Originally posted by Sandalphon
In space, every action creates and equal and opposite reaction. Ballistics in space, upon shooting a projectile, the space ship would force itself in the opposite direction. Think like a cannon on an old ship of the Earth ocean, it shoots, it rolls backwards, there is a rope tied to the ship tied to the gravity of earth to stop it -- recoil. Ballistics would force a craft out of orbit. That's why the astronauts have to velcro themselves to things when they do simple things, there is no gravity drag. Their ships have ceramic shielding on them to accept the ballistic impact of space debris, that something as small as a BB can zip through their ship walls and cause problems. It's just not worth it at the moment.

The military industrial complex is working on particle beam weapons by researching superconductors. Laser beams that can take apart atomic bonds by ripping the boson field off of them. Stuff the aliens have that can reduce a being into a pile of minerals.

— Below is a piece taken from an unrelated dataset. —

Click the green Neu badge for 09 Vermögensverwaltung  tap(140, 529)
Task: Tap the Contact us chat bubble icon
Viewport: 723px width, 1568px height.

Ballistics is for cavemen on earth.



Wait a minute. Satellites in LEO travel around 17,500 mph to keep their orbit around the earth. your telling me that if one shoots a missile in the direction it is traveling that all the sudden it would reverse its course and go backwards? That would rip a satellite to shreds. I'm not an expert by any means and don't know too much about physics, but it seems a little extreme that a LEO satellite would change directions in the blink of an eye.

Edit: reminds me of the A-10 who can only shoot the depleted uranium shells at 3 round bursts or else the plane would stall. Big difference from 200 knots and 17,000 mph.
edit on 22-7-2013 by boomer135 because: (no reason given)



I think he forgot about the fact that gravity is pulling the satellite down, sort of, if it's in the right orbit then the balance between pushed out of orbit and pulled down to earth are equal. Something like a bullet fired wouldnt be enough to break the balance and push it out of orbit.

Satellites have to use there thrusters to reposition and you don't see them going far off into space


As far the USAF spaceship goes I doubt it lol people think stealth can do anything and everything, but even stealth satellites can be tracked, most things in orbit can and are tracked.